▼▼▼

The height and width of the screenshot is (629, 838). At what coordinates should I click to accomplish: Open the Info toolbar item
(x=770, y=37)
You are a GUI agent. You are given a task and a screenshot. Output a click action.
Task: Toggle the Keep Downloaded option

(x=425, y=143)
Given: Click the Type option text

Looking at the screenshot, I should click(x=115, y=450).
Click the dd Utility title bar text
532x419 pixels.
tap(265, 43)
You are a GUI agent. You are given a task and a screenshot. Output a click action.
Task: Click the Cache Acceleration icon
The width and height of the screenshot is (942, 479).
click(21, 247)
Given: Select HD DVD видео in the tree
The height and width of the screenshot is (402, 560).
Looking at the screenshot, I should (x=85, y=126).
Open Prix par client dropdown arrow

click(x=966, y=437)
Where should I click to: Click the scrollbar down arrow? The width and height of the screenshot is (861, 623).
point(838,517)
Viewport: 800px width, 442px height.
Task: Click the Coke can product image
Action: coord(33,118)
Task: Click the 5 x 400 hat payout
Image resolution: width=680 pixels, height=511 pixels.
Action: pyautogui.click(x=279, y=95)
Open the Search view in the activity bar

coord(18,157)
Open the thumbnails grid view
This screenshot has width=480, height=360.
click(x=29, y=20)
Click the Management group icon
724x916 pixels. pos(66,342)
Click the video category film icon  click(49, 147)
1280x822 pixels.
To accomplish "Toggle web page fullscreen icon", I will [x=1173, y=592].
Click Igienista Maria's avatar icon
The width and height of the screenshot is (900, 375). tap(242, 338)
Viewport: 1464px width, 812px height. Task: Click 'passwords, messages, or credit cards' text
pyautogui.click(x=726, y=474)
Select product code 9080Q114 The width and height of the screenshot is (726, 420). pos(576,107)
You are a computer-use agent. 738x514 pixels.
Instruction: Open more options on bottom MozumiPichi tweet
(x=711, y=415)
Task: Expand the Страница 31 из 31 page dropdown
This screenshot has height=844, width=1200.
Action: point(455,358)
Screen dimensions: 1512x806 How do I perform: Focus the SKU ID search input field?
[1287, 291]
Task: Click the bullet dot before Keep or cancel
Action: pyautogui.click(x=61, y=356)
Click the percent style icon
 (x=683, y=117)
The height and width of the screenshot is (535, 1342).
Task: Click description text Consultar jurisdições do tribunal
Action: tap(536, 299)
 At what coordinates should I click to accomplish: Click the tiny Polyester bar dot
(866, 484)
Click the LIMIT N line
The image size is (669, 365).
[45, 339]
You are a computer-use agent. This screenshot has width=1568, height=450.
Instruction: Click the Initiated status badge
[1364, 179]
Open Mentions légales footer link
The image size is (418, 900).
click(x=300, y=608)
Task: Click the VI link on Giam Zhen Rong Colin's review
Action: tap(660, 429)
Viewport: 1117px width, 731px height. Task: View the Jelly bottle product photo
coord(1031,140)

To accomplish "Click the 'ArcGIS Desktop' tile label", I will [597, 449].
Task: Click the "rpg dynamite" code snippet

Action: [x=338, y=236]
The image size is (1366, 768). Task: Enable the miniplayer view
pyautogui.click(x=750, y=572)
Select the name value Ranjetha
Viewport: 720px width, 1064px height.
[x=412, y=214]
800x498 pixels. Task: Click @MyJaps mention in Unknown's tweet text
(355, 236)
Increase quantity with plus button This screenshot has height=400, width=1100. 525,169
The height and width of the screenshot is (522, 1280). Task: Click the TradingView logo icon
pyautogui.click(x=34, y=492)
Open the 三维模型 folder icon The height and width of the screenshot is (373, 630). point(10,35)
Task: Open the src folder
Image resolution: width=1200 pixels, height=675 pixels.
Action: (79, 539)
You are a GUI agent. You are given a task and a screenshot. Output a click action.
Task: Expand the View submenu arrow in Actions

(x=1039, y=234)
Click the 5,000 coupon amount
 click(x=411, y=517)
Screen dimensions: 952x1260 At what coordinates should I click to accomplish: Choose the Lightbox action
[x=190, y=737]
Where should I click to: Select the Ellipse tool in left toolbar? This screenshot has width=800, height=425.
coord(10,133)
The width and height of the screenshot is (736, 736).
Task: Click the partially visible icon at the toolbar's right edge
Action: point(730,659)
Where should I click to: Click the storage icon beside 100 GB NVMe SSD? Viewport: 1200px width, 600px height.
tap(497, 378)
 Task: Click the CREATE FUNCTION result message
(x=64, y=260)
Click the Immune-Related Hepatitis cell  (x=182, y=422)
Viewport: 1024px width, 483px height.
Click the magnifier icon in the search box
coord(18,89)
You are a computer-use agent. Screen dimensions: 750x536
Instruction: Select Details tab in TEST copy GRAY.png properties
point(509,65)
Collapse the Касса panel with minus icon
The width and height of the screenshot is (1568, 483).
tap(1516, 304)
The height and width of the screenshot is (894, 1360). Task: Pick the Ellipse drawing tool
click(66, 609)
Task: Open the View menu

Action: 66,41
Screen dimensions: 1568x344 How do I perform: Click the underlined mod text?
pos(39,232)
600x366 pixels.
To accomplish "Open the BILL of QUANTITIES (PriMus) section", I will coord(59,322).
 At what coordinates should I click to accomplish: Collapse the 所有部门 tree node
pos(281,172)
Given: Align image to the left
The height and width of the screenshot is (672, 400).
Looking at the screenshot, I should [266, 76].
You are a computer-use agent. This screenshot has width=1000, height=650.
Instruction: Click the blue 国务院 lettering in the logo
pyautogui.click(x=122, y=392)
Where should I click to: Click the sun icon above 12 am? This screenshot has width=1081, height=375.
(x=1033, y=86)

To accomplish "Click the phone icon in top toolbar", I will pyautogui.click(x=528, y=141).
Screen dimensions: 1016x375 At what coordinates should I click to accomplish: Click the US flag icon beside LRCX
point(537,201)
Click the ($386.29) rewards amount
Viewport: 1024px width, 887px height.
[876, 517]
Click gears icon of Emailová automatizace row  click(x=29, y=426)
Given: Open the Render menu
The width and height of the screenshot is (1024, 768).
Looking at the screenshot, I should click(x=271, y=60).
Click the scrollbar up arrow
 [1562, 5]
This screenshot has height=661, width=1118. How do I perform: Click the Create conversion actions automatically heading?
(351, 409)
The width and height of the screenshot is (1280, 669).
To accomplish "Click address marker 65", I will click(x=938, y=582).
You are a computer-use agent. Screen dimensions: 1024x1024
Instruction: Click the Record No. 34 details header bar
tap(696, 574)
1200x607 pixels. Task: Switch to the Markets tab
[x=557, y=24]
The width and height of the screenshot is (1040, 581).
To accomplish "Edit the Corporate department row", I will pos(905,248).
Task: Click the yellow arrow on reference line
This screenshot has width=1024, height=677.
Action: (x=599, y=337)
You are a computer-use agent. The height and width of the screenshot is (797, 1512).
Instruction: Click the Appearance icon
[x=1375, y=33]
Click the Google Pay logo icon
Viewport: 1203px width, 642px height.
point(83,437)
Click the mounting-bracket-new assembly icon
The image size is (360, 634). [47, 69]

▲▲▲

#### Brief
All entries shown above should be duplicated without a single difference.

#### Written reply
The height and width of the screenshot is (629, 838). At what coordinates should I click to accomplish: Open the Info toolbar item
(x=770, y=37)
You are a GUI agent. You are given a task and a screenshot. Output a click action.
Task: Toggle the Keep Downloaded option

(x=425, y=143)
Given: Click the Type option text

Looking at the screenshot, I should click(x=115, y=450).
Click the dd Utility title bar text
532x419 pixels.
tap(265, 43)
You are a GUI agent. You are given a task and a screenshot. Output a click action.
Task: Click the Cache Acceleration icon
The width and height of the screenshot is (942, 479).
click(21, 247)
Given: Select HD DVD видео in the tree
The height and width of the screenshot is (402, 560).
Looking at the screenshot, I should (x=85, y=126).
Open Prix par client dropdown arrow

click(x=966, y=437)
Where should I click to: Click the scrollbar down arrow? The width and height of the screenshot is (861, 623).
point(838,517)
Viewport: 800px width, 442px height.
Task: Click the Coke can product image
Action: coord(33,118)
Task: Click the 5 x 400 hat payout
Image resolution: width=680 pixels, height=511 pixels.
Action: pyautogui.click(x=279, y=95)
Open the Search view in the activity bar

coord(18,157)
Open the thumbnails grid view
This screenshot has width=480, height=360.
click(x=29, y=20)
Click the Management group icon
724x916 pixels. pos(66,342)
Click the video category film icon  click(49, 147)
1280x822 pixels.
To accomplish "Toggle web page fullscreen icon", I will [x=1173, y=592].
Click Igienista Maria's avatar icon
The width and height of the screenshot is (900, 375). tap(242, 338)
Viewport: 1464px width, 812px height. Task: Click 'passwords, messages, or credit cards' text
pyautogui.click(x=726, y=474)
Select product code 9080Q114 The width and height of the screenshot is (726, 420). pos(576,107)
You are a computer-use agent. 738x514 pixels.
Instruction: Open more options on bottom MozumiPichi tweet
(x=711, y=415)
Task: Expand the Страница 31 из 31 page dropdown
This screenshot has height=844, width=1200.
Action: point(455,358)
Screen dimensions: 1512x806 How do I perform: Focus the SKU ID search input field?
[1287, 291]
Task: Click the bullet dot before Keep or cancel
Action: pyautogui.click(x=61, y=356)
Click the percent style icon
 (x=683, y=117)
The height and width of the screenshot is (535, 1342).
Task: Click description text Consultar jurisdições do tribunal
Action: tap(536, 299)
 At what coordinates should I click to accomplish: Click the tiny Polyester bar dot
(866, 484)
Click the LIMIT N line
The image size is (669, 365).
[45, 339]
You are a computer-use agent. This screenshot has width=1568, height=450.
Instruction: Click the Initiated status badge
[1364, 179]
Open Mentions légales footer link
The image size is (418, 900).
click(x=300, y=608)
Task: Click the VI link on Giam Zhen Rong Colin's review
Action: tap(660, 429)
Viewport: 1117px width, 731px height. Task: View the Jelly bottle product photo
coord(1031,140)

To accomplish "Click the 'ArcGIS Desktop' tile label", I will [597, 449].
Task: Click the "rpg dynamite" code snippet

Action: [x=338, y=236]
The image size is (1366, 768). Task: Enable the miniplayer view
pyautogui.click(x=750, y=572)
Select the name value Ranjetha
Viewport: 720px width, 1064px height.
[x=412, y=214]
800x498 pixels. Task: Click @MyJaps mention in Unknown's tweet text
(355, 236)
Increase quantity with plus button This screenshot has height=400, width=1100. 525,169
The height and width of the screenshot is (522, 1280). Task: Click the TradingView logo icon
pyautogui.click(x=34, y=492)
Open the 三维模型 folder icon The height and width of the screenshot is (373, 630). point(10,35)
Task: Open the src folder
Image resolution: width=1200 pixels, height=675 pixels.
Action: (79, 539)
You are a GUI agent. You are given a task and a screenshot. Output a click action.
Task: Expand the View submenu arrow in Actions

(x=1039, y=234)
Click the 5,000 coupon amount
 click(x=411, y=517)
Screen dimensions: 952x1260 At what coordinates should I click to accomplish: Choose the Lightbox action
[x=190, y=737]
Where should I click to: Select the Ellipse tool in left toolbar? This screenshot has width=800, height=425.
coord(10,133)
The width and height of the screenshot is (736, 736).
Task: Click the partially visible icon at the toolbar's right edge
Action: point(730,659)
Where should I click to: Click the storage icon beside 100 GB NVMe SSD? Viewport: 1200px width, 600px height.
tap(497, 378)
 Task: Click the CREATE FUNCTION result message
(x=64, y=260)
Click the Immune-Related Hepatitis cell  (x=182, y=422)
Viewport: 1024px width, 483px height.
Click the magnifier icon in the search box
coord(18,89)
You are a computer-use agent. Screen dimensions: 750x536
Instruction: Select Details tab in TEST copy GRAY.png properties
point(509,65)
Collapse the Касса panel with minus icon
The width and height of the screenshot is (1568, 483).
tap(1516, 304)
The height and width of the screenshot is (894, 1360). Task: Pick the Ellipse drawing tool
click(66, 609)
Task: Open the View menu

Action: 66,41
Screen dimensions: 1568x344 How do I perform: Click the underlined mod text?
pos(39,232)
600x366 pixels.
To accomplish "Open the BILL of QUANTITIES (PriMus) section", I will coord(59,322).
 At what coordinates should I click to accomplish: Collapse the 所有部门 tree node
pos(281,172)
Given: Align image to the left
The height and width of the screenshot is (672, 400).
Looking at the screenshot, I should [266, 76].
You are a computer-use agent. This screenshot has width=1000, height=650.
Instruction: Click the blue 国务院 lettering in the logo
pyautogui.click(x=122, y=392)
Where should I click to: Click the sun icon above 12 am? This screenshot has width=1081, height=375.
(x=1033, y=86)

To accomplish "Click the phone icon in top toolbar", I will pyautogui.click(x=528, y=141).
Screen dimensions: 1016x375 At what coordinates should I click to accomplish: Click the US flag icon beside LRCX
point(537,201)
Click the ($386.29) rewards amount
Viewport: 1024px width, 887px height.
[876, 517]
Click gears icon of Emailová automatizace row  click(x=29, y=426)
Given: Open the Render menu
The width and height of the screenshot is (1024, 768).
Looking at the screenshot, I should click(x=271, y=60).
Click the scrollbar up arrow
 [1562, 5]
This screenshot has height=661, width=1118. How do I perform: Click the Create conversion actions automatically heading?
(351, 409)
The width and height of the screenshot is (1280, 669).
To accomplish "Click address marker 65", I will click(x=938, y=582).
You are a computer-use agent. Screen dimensions: 1024x1024
Instruction: Click the Record No. 34 details header bar
tap(696, 574)
1200x607 pixels. Task: Switch to the Markets tab
[x=557, y=24]
The width and height of the screenshot is (1040, 581).
To accomplish "Edit the Corporate department row", I will pos(905,248).
Task: Click the yellow arrow on reference line
This screenshot has width=1024, height=677.
Action: (x=599, y=337)
You are a computer-use agent. The height and width of the screenshot is (797, 1512).
Instruction: Click the Appearance icon
[x=1375, y=33]
Click the Google Pay logo icon
Viewport: 1203px width, 642px height.
point(83,437)
Click the mounting-bracket-new assembly icon
The image size is (360, 634). [47, 69]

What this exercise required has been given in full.